* _TEXTO EXTRAÍDO_

Libros y ricos
Escribo esto el 23 de abril de 2012, en que se celebra el Dia del Libro. Las Bibliotecas Municipales de Madrid (que es donde vivo) regalan un libro, nuevo, a todos los que hoy se deciden a sacar otro de sus estantes.
No están los hornos para bollos, y la simpática bibliotecaria que me atiende, y a la que insinúo, cuando le/la felicito por la iniciativa, que "el Ayuntamiento está tirando la casa por la ventana", me replica de inmediato que "en absoluto, porque ése no tiene un duro. Los libros son todos de donación".
Así que, del montoncito que había sobre el mostrador he seleccionado uno relativo a la guerra de la Independencia, editado por la Comunidad de Madrid, y que es obra de tres autores muertos en olor de calidad: Alejo Carpentier, Blanco White y Pérez Galdós.
En realidad, ya tengo ese libro, pero me encuentro algo aturdido. Cuando volvía a mi despacho, después de haber recogido de un procurador el enésimo escrito y documentos de una de las partes contrarias a las que yo defiendo -siempre del lado de los pobres-, me he tropezado con una cola de personas que sobresalía de El Corte Inglés (en Goya), donde se ofrecía el género, como en todas las librerías en ese día memorable, con un 10% de descuento.
Pregunté a uno de los desocupados que aguardaban turno, y me respondió, tan solícito como ufano, que el acontecimiento mundial que perturbaba el ocio de estas buenas gentes era que estaba firmando el prolífico pensador César Vidal ejemplares de su último libro, que se titula algo así como "De lo divino y de lo humano. Las pasiones en la Biblia".
Hubiera creído que en los barrios tenidos por ricos de la capital de España, la gente anduviera preocupada por la Bolsa, ya que no por la sostenibilidad global o la caída del empleo ajeno.

* _DATOS PROPORCIONADOS_
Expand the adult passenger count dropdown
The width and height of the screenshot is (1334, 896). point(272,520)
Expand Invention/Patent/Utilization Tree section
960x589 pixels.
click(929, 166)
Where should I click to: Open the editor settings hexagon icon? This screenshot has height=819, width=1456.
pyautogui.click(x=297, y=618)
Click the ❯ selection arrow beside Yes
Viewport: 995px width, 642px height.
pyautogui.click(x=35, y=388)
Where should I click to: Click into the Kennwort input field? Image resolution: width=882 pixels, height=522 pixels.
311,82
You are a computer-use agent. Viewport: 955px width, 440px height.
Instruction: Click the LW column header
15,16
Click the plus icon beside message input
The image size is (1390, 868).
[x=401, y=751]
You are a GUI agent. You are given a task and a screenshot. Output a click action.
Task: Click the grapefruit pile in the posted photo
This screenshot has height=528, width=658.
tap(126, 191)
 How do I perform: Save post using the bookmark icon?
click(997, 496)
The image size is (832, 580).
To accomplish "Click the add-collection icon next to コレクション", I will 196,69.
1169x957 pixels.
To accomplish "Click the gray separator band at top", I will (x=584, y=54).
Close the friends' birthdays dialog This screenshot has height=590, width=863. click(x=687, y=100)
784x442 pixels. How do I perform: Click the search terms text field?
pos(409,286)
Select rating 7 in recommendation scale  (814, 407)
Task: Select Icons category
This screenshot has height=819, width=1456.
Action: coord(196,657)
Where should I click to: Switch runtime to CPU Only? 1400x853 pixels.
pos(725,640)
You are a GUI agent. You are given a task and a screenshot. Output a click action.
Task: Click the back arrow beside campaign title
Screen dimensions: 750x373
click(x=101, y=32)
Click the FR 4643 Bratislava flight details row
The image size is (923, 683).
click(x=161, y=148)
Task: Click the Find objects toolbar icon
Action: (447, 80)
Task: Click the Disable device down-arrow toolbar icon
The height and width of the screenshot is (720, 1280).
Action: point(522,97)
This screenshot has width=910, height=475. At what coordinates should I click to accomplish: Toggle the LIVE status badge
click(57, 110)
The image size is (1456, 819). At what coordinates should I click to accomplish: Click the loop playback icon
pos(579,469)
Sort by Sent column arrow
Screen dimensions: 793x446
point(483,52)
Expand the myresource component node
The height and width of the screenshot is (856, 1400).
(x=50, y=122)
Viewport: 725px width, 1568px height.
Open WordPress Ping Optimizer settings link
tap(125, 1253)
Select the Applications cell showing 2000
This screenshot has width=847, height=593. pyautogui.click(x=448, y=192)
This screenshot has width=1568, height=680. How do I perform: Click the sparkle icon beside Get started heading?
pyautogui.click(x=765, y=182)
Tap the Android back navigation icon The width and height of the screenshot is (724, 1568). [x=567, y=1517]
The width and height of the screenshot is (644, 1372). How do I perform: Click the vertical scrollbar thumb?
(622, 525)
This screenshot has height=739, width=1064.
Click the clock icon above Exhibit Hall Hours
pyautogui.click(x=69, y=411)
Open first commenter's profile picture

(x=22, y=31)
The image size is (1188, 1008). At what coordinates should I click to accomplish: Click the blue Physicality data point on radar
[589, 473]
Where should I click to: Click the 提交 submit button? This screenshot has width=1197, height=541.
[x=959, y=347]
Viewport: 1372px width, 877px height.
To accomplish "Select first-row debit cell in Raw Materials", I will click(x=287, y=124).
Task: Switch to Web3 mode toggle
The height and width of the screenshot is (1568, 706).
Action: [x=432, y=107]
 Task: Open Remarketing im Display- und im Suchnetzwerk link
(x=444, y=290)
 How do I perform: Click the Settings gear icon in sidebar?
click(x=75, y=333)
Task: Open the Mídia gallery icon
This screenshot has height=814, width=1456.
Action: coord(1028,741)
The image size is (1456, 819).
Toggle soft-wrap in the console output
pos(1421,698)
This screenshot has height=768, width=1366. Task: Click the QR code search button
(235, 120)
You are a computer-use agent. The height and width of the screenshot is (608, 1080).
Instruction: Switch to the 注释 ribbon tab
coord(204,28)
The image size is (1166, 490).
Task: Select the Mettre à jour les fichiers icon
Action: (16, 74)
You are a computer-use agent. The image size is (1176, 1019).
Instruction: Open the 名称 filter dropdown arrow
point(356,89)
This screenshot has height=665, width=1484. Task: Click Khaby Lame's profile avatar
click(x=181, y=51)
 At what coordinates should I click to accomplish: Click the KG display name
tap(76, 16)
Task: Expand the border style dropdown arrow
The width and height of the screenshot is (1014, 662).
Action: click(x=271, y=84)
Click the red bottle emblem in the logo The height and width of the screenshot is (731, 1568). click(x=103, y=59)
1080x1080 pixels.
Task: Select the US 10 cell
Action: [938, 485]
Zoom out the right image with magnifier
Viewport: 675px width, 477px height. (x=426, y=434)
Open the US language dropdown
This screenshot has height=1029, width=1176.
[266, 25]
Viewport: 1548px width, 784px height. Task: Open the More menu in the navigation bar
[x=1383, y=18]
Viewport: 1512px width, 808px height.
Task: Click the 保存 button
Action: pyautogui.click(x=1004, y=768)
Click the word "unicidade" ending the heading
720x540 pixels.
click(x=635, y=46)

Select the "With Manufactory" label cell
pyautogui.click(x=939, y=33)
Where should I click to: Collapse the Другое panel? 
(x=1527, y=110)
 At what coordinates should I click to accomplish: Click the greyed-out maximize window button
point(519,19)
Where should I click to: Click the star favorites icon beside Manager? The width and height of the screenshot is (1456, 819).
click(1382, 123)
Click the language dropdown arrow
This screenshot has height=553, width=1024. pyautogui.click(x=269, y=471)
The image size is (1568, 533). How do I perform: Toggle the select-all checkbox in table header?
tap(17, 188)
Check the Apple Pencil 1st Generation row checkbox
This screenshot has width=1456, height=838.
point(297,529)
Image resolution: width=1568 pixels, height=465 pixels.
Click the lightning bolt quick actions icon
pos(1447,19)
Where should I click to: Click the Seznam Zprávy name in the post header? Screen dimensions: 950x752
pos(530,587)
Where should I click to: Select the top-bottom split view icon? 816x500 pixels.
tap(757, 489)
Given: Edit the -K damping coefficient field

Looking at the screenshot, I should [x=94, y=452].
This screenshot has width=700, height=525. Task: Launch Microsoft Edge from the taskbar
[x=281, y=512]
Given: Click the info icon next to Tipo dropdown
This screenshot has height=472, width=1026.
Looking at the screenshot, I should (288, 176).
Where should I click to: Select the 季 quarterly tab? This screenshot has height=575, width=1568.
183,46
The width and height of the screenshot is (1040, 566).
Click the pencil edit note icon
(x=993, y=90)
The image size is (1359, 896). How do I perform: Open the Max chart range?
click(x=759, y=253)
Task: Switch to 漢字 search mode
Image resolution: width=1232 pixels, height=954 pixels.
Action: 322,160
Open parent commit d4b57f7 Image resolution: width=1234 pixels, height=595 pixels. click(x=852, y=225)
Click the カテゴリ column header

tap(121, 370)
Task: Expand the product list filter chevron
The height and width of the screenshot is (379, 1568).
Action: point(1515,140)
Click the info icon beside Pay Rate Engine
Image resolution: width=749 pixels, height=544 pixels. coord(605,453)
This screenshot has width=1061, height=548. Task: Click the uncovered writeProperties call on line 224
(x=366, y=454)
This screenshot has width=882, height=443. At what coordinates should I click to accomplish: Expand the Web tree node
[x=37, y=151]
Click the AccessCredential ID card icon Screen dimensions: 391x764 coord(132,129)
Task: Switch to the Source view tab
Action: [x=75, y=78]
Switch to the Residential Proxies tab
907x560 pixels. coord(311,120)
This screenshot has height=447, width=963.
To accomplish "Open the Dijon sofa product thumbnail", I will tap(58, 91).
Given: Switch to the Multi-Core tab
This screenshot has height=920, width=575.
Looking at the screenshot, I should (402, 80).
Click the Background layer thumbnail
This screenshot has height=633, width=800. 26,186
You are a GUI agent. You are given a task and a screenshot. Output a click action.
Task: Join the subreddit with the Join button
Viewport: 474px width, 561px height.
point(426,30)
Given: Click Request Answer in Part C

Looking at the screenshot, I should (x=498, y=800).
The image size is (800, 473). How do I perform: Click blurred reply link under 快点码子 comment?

* _TAREAS PENDIENTES_
1) Convierte en una tabla Markdown con las columnas «Nº» y «Contenido» las filas de los datos proporcionados, entre la que contiene "Where should I click to: Click into" y la que contiene "Action: coord(196,657)", ambas incluidas. Omite las líneas en blanco.
2) Prosigue el texto sobre el Día del Libro en Madrid a partir de su última frase.

* _RESPUESTAS DADAS_
1)
| Nº | Contenido |
|---|---|
| 1 | Where should I click to: Click into the Kennwort input field? Image resolution: width=882 pixels, height=522 pixels. |
| 2 | 311,82 |
| 3 | You are a computer-use agent. Viewport: 955px width, 440px height. |
| 4 | Instruction: Click the LW column header |
| 5 | 15,16 |
| 6 | Click the plus icon beside message input |
| 7 | The image size is (1390, 868). |
| 8 | [x=401, y=751] |
| 9 | You are a GUI agent. You are given a task and a screenshot. Output a click action. |
| 10 | Task: Click the grapefruit pile in the posted photo |
| 11 | This screenshot has height=528, width=658. |
| 12 | tap(126, 191) |
| 13 |  How do I perform: Save post using the bookmark icon? |
| 14 | click(997, 496) |
| 15 | The image size is (832, 580). |
| 16 | To accomplish "Click the add-collection icon next to コレクション", I will 196,69. |
| 17 | 1169x957 pixels. |
| 18 | To accomplish "Click the gray separator band at top", I will (x=584, y=54). |
| 19 | Close the friends' birthdays dialog This screenshot has height=590, width=863. click(x=687, y=100) |
| 20 | 784x442 pixels. How do I perform: Click the search terms text field? |
| 21 | pos(409,286) |
| 22 | Select rating 7 in recommendation scale  (814, 407) |
| 23 | Task: Select Icons category |
| 24 | This screenshot has height=819, width=1456. |
| 25 | Action: coord(196,657) |

2)
Pero no. Las calles del centro bullen de actividad a cualquier hora: parejas de señoras de buen ver entrando a saco en los comercios, ya sean de joyas como de ropa exterior; cafeterías en donde se cobra el café a tres euros sin sonrojo; tipos con cartera y aire de comerse el mundo entre cerveza y tapita de gambas, que van de un sitio hacia ninguna parte a ganarse los euros con que acomodar el qué dirán.
Y, encima, pagan por los libros. Al menos, por alguno. Eso sí, aprovechándose que, con ocasión de la muerte de Cervantes y Shakespeare, dieciocho euros valen como veinte un día al año en las librerías; qué importa que en las bibliotecas públicas, regalen resúmenes de Historia; eso es para los pobres.
Aunque para leer lo que cuenta César Vidal sobre pasiones de personajes que los judíos hicieron célebres gracias a la Biblia yo no pagaría ni un duro. Ya tengo bastante con leer los periódicos -físicos como digitales- sobre pasiones y vicios de algunos de mis contemporáneos, ésos que están protagonizando su remake (1).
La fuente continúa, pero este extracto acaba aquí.